I looked at other things too and saw that they owe their being to you. I saw that all finite things are in you, not as though you were a place that contained them, but in a different manner. They are in you because you hold all things in your truth as though they were in your hand, and all things are true in so far as they have being. Falsehood is nothing but the supposed existence of something which has no being. (63, Emphasis added)

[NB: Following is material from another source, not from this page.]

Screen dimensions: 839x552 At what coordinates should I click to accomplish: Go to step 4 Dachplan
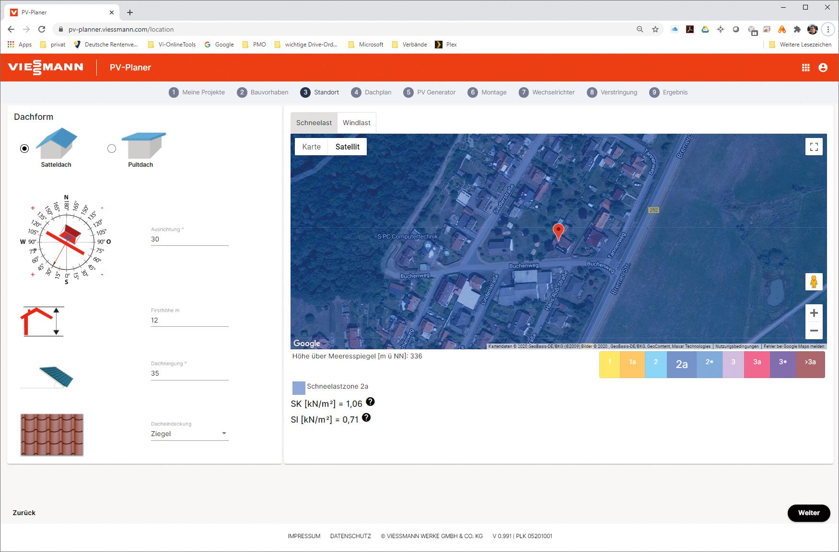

At least two things are important in these passages. First, each thinker holds that the being of things are true in as much as they correspond to reality. And second, it is the eternal or transcendent things which provide the foundation for the things of this world. What is it these philosophers are trying to explain? One of the central concerns for the metaphysician is to get the terms “is” and “is not” correct. If one does not get the nature of reality right, she runs the risk of getting everything else about it wrong. Augustine reminds readers that things are true in so far as they have being, and false if they have no being. And Aristotle makes a similar claim when he says that as each thing is in respect of being, so is it in respect to truth. Aristotle puts a finer point on this concept when he says, “Again, ‘being’ and ‘is’ mean that a statement is true, ‘not being’ that it is not true but false” (538). Augustine and Aristotle are telling readers that a thing (or perhaps concept) must correspond to reality in order to be considered true. If something has no being or actuality in reality, it is not true. (For Aristotle, that which is “act” or “in act” is that which has existence or participates in existence.) This is simply a restatement of the correspondence theory of truth—truth is that which corresponds to reality. Truth is grounded in being or reality. Each thinker agrees with this. But do they have good reasons that support this position? Aristotle and Augustine would point to the laws of logic for support.

Aristotle and Augustine believe the basic laws of logic reflect the nature of reality (or being). The foundational laws of logic are generally considered to be the law of noncontradiction (nothing can both be, and not be at the same time and same way), the law of identity (a thing is what it is, a true proposition is true), and the law of excluded middle (something either is or is not, with nothing in between; a proposition is either true or false). The correspondence theory of truth depends on the laws of logic because they are basic properties of being. In addition, the laws of logic are considered among the first principles of being because all other laws and principles follow from them. The law of excluded middle and the law of identity follow from the law of noncontradiction. The law of noncontradiction holds primacy because it is a judgment between being and nonbeing, which is one of contradiction because one must first discern whether something is or is not. Augustine restates the law of noncontradiction and places it as the first principle of logic when he says, “For nonentity is contrary of that which is” (397). A judgment between compatibility or contradiction must first be made between what is and what is not. Speaking about the law of noncontradiction, Aristotle says that it is “naturally the starting-point even for all the other axioms” (525). Identity and excluded middle logically follow.

Next time, well look at another way the law of noncontradiction has primacy and Augustine’s use of it.

1A full conversation about the nature and metaphysics of truth is beyond the scope of this essay. Here, the primary focus is on descriptive truth—truth as an agreement between human cognition and external reality.

Works Cited

Aristotle. The Works of Aristotle: 1. Great Books of the Western World. Vol. 7. Encyclopedia Britannica, Inc., 1999.

Augustine. The Confessions, The City of God, On Christian Doctrine. Great Books of the Western World. Vol. 16. Encyclopedia Britannica, Inc., 1999.